I have a small application that needs to run continuously in the background. The program is able to setup directory monitoring services, HTTPS listeners, and other services that need to remain running as a part of the main service thread.
However, users also need to interact with the program and execute tasks manually, configure various settings, etc. I've made a command-line interface using jline and argsparse4j that allows users to do this.
I can run the main CLI thread, which can do all of the things I want, but as soon as I close the thread, all of those services shutdown with the main thread.
I've counteracted this using process builder and having shell scripts that launch separate instances of the jvm to run certain processes, but this just feels wrong.
I need to combine the best of both worlds here, by having a persistent service that a user can essentially login to, and log out of, but is all local. The first thing that comes to mind is how mysql behaves. MySQL runs as a service at all times, but the user can type mysql
, with some login parameters, and "login" to mysql to execute commands. This is exactly how I would like my program to work.

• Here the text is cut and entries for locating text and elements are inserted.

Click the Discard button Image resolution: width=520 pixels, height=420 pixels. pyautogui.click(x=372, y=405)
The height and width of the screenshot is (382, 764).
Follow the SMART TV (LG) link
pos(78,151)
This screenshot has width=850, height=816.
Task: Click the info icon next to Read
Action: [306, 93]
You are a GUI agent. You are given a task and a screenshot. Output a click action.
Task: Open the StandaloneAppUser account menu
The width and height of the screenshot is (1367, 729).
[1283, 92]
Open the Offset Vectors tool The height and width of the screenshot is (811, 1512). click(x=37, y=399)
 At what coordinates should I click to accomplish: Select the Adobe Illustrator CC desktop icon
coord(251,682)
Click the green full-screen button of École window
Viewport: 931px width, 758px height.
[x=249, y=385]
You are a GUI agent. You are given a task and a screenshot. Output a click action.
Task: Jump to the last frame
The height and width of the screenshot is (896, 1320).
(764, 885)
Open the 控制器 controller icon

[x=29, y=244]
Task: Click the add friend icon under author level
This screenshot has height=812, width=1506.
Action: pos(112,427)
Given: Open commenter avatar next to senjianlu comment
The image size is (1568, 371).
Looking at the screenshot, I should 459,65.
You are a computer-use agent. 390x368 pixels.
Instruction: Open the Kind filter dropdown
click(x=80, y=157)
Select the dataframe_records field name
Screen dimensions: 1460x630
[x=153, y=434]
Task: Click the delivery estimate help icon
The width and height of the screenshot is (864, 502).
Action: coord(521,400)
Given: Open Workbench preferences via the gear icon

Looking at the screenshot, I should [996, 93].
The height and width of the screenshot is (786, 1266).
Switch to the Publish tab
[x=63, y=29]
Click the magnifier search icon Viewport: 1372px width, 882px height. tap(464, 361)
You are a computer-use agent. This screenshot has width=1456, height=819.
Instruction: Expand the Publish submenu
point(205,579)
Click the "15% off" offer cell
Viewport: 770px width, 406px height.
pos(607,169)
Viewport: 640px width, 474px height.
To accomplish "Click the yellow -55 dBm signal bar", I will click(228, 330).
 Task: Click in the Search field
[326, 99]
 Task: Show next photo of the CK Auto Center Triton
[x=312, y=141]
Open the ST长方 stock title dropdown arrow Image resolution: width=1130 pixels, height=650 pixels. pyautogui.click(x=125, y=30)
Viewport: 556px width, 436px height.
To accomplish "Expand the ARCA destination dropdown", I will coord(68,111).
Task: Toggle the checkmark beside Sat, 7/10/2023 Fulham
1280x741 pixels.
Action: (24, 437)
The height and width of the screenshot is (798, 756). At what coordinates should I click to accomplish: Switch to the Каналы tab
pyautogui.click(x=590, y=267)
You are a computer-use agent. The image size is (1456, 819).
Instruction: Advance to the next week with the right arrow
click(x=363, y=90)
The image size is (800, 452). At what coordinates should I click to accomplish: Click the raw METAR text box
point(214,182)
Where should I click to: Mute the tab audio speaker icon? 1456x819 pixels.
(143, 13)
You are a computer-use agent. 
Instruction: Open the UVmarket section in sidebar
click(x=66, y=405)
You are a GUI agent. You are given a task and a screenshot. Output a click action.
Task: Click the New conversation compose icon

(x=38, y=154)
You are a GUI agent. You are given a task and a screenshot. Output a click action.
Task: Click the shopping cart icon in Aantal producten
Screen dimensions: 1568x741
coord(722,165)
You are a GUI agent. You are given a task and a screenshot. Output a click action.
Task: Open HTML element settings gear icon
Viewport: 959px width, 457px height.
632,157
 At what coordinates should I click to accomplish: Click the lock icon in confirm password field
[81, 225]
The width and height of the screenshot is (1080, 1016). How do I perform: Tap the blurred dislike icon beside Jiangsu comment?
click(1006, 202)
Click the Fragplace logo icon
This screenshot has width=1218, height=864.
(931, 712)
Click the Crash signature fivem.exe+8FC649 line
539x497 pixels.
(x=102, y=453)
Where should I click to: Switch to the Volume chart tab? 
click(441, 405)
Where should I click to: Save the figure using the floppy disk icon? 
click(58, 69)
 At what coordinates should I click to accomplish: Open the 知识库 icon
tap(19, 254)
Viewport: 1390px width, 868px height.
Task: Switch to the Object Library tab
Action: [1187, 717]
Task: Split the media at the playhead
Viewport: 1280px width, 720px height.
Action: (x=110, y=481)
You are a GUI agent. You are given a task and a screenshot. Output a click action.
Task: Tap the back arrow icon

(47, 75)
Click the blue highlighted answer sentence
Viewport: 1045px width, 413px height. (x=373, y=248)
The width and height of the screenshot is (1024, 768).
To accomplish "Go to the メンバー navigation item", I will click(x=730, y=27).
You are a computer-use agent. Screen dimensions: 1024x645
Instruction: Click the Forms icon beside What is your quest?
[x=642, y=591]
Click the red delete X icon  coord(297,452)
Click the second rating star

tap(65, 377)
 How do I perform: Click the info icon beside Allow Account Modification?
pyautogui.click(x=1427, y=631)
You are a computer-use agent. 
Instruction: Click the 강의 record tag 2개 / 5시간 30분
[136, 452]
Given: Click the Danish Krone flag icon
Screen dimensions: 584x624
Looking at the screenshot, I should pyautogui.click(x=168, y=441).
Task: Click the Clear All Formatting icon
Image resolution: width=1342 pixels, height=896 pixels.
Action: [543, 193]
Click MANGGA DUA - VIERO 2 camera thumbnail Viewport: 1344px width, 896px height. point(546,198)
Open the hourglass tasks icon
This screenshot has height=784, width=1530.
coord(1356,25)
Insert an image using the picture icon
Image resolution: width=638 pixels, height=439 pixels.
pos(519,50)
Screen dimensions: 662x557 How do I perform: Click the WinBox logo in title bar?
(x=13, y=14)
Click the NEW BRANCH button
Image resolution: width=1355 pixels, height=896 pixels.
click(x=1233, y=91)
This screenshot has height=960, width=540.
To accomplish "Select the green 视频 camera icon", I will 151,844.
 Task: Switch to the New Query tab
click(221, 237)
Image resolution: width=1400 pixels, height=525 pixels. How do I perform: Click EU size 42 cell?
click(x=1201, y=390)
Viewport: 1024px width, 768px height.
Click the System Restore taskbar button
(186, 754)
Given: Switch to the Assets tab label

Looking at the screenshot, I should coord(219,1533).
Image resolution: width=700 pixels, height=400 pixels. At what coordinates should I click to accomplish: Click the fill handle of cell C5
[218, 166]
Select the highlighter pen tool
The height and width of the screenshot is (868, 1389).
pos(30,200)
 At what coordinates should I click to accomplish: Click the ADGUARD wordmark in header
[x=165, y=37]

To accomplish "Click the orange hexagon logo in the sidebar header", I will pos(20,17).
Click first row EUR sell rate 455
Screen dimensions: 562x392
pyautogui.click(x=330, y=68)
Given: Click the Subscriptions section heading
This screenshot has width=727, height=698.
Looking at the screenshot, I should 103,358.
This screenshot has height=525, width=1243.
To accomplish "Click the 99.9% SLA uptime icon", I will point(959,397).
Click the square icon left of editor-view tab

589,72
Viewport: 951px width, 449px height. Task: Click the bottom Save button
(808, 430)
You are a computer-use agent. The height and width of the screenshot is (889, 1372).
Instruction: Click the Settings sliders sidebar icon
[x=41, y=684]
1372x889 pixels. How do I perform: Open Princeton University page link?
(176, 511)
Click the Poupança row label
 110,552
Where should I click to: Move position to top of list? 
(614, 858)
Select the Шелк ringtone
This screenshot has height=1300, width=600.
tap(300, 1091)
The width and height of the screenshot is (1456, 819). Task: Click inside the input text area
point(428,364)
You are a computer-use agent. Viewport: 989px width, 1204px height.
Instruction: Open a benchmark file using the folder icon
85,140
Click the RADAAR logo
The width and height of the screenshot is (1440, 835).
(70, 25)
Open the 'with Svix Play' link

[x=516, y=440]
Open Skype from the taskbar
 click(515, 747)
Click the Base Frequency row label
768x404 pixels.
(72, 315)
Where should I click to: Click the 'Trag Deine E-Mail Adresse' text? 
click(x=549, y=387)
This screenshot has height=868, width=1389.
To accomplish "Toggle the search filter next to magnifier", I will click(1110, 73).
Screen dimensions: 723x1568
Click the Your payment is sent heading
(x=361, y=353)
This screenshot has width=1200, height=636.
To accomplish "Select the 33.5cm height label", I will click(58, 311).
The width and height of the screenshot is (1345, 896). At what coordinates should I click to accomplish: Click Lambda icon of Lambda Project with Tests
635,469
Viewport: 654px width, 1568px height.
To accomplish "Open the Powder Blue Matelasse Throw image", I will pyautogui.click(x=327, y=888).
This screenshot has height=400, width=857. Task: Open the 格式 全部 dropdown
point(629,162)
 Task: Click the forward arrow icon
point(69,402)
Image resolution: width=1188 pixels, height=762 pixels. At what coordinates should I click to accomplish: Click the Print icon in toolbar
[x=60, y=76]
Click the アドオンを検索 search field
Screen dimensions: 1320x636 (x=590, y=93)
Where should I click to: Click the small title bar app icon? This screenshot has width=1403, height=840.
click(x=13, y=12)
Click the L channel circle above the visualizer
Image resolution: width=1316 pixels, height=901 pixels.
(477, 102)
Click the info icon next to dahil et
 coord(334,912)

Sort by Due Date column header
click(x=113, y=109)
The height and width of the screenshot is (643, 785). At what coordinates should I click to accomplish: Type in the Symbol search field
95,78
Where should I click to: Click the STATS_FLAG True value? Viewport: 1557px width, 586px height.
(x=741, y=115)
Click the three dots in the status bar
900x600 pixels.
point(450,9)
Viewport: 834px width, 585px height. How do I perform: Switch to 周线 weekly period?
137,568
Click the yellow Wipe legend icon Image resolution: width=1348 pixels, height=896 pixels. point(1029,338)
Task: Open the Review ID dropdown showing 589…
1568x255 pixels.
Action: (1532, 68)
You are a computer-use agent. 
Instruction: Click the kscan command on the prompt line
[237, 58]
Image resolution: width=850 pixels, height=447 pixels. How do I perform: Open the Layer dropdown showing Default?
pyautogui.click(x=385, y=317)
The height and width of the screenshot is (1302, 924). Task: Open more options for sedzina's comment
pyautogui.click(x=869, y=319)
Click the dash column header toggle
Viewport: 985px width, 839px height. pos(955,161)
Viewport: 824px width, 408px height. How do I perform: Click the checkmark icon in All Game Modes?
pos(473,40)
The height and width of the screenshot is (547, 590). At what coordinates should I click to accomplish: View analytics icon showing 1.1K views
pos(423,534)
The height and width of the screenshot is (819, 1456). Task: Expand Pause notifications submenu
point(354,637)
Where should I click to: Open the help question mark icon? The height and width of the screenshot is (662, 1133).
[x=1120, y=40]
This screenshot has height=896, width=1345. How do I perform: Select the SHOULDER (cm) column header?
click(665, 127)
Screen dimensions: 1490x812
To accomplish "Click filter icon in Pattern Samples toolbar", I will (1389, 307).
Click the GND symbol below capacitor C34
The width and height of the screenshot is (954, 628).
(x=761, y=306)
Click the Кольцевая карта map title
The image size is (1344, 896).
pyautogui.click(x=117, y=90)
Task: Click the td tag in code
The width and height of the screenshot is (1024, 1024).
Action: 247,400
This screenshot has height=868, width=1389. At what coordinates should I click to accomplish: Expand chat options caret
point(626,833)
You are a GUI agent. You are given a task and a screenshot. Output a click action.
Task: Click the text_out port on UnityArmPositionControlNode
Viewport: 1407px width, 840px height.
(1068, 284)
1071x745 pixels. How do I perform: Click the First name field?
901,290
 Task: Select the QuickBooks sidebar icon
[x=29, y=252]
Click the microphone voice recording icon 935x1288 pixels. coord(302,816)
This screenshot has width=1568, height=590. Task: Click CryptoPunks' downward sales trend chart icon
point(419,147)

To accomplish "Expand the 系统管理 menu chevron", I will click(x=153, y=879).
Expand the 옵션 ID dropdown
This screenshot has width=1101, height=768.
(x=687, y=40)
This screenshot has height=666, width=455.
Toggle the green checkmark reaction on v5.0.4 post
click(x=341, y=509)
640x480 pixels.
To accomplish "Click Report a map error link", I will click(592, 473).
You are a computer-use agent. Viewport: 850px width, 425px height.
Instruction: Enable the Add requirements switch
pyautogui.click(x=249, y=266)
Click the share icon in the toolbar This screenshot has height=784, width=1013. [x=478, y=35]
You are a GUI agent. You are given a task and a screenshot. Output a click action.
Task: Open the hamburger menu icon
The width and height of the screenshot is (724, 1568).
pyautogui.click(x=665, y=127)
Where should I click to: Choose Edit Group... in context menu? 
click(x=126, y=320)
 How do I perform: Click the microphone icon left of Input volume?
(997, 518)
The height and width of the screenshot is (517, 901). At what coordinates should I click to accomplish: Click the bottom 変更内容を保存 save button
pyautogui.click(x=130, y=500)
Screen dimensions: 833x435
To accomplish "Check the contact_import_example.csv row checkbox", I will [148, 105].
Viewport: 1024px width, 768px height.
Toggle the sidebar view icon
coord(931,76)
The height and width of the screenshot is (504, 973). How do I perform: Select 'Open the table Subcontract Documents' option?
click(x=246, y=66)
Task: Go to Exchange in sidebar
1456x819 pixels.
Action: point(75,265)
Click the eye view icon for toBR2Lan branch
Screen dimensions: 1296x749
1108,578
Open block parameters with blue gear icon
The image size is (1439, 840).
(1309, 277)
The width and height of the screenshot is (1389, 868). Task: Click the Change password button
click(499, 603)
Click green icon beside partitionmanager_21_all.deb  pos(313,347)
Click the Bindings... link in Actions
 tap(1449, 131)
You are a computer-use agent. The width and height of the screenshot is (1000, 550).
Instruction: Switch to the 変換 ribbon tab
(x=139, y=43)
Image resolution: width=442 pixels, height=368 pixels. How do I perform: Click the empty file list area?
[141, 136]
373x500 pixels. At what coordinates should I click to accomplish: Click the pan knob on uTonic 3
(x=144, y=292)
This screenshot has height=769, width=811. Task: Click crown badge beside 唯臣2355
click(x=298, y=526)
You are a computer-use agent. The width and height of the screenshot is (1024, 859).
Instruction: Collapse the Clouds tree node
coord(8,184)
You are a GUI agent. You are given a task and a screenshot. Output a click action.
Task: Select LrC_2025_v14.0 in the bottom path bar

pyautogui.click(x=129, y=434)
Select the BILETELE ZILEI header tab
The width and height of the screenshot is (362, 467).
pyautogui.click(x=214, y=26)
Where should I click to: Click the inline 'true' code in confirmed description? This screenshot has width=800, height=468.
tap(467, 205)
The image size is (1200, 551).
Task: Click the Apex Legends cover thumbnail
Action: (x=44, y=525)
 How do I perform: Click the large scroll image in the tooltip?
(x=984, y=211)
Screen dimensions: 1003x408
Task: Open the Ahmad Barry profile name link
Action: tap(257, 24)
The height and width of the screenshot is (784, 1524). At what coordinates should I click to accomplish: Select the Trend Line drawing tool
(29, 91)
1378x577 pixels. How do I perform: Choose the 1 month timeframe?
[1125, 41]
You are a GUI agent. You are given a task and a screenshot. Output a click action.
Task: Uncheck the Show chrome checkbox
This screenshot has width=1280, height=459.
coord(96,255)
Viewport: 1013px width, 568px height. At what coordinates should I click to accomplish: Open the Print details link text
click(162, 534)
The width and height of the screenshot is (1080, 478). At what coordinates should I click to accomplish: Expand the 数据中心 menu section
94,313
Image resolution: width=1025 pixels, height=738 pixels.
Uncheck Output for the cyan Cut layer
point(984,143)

My first idea was to just wrap all the functionality in an API of sorts, and possibly use a message queue protocol like AMQP, and then decouple the command line interface to send messages to the service. This makes a lot of sense as well, because we're also enabling an HTTPS REST API on the same client, to allow remote users to use its functionality. So we'd just have two message protocols to process within the API.
However, I am wondering if there are any better or simpler alternatives than writing a full-fledged message-based API that is client-server?
Ultimately, we chose to go the route of having a backend REST API that was implemented with the Spark Framework for Java. This may not be the most robust, and user feedback has been an issue. We've split our command-line interface to submit REST calls, and display results to the user.